1. In a large bowl (or the bowl of your electric mixer), combine warm water, yeast, and 1/3 cup honey (do this with the dough hook if using mixer).
2. Let the mixture sit about 5-10 minutes until bubbles have formed on the surface, it is frothy and you can definitely smell yeast. If this does not happen after 10 minutes you may have old or “dead” yeast. Start again with freshly bought yeast if this happens.
3. Then add 5 cups whole wheat flour and stir (with a dough hook attachment) to combine. Let the dough set for 30 minutes, or until big, bubbly and doubled in size.
4. Next, mix in 3 tablespoons melted coconut oil (or olive oil if you don’t have coconut oil), ground flax seed and salt. Stir in 2 cups of all-purpose flour and mix with a dough hook gently until all the flour is combined.

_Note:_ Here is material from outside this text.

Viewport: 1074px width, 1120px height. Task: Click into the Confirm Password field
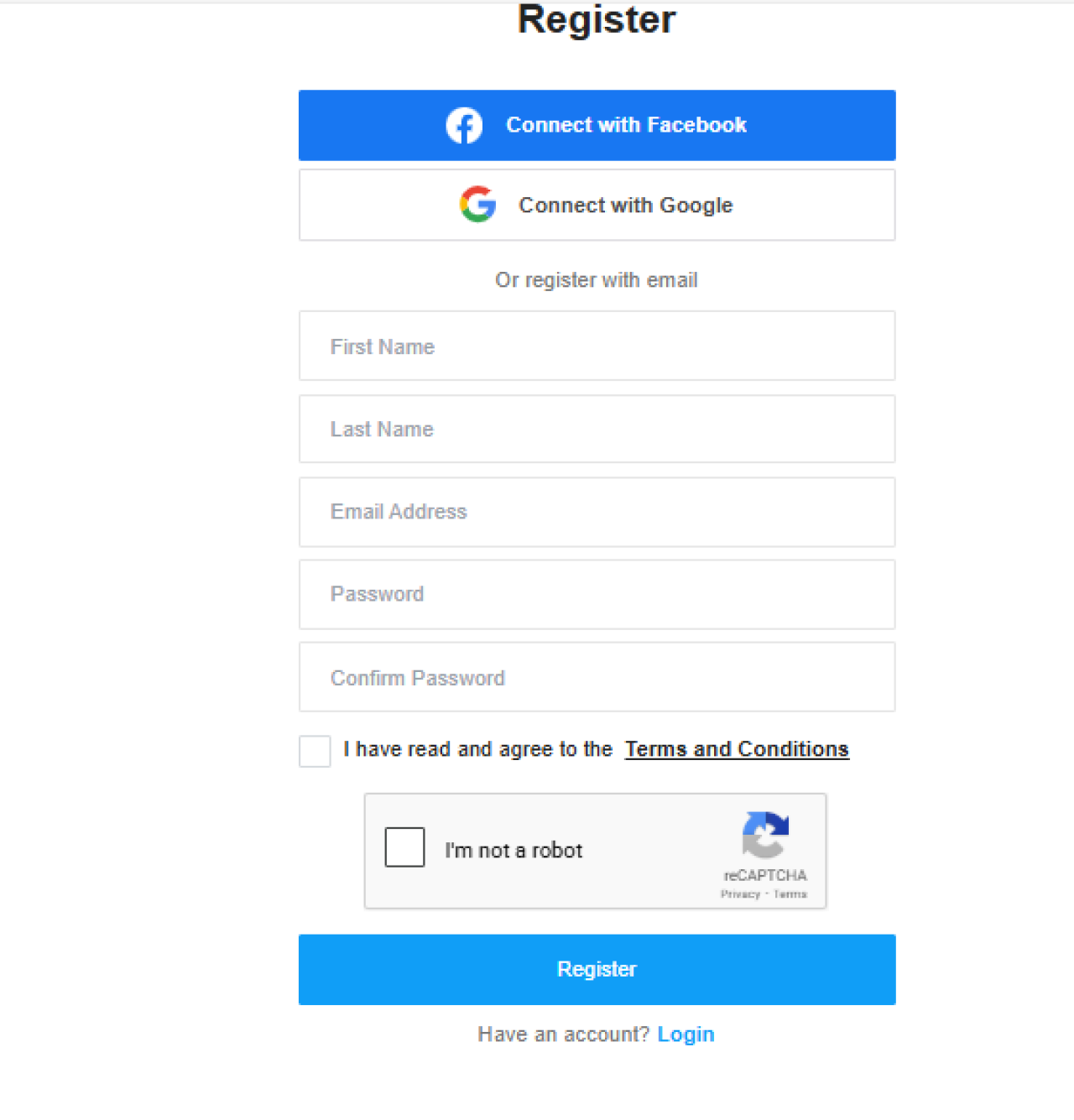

This all-purpose flour amount is your variable. You may need less flour, or more depending on where you live and the weather at the time. I suggest starting at 1/2 cup and adding an additions of 1/2 cup until your dough has become a ball, and is not sticking to the sides while it is mixing. If you decide to knead by hand, flour your work surface and knead it as you add in 1/2 cup increments of all-purpose flour until you’ve created a ball and the dough is not sticking to the counter.
5. Place dough in a large greased bowl, turning once to coat the surface of the dough. Cover dough with a dishtowel. Let it rise in a warm place until doubled.
6. Preheat oven to 350 F. Punch down dough, and divide into 2 loaves. Place dough into greased 9 x 5 inch loaf pans, and allow it to rise until dough has topped the pans by one inch.
7. Bake at 350 F for 25 to 35 minutes. Make sure to not over bake. You want bread to be browned and hard to the touch. Lightly brush the tops of loaves with 2 tablespoons melted butter or coconut oil if you’d like when done to prevent crust from getting hard. Cool completely. Enjoy!!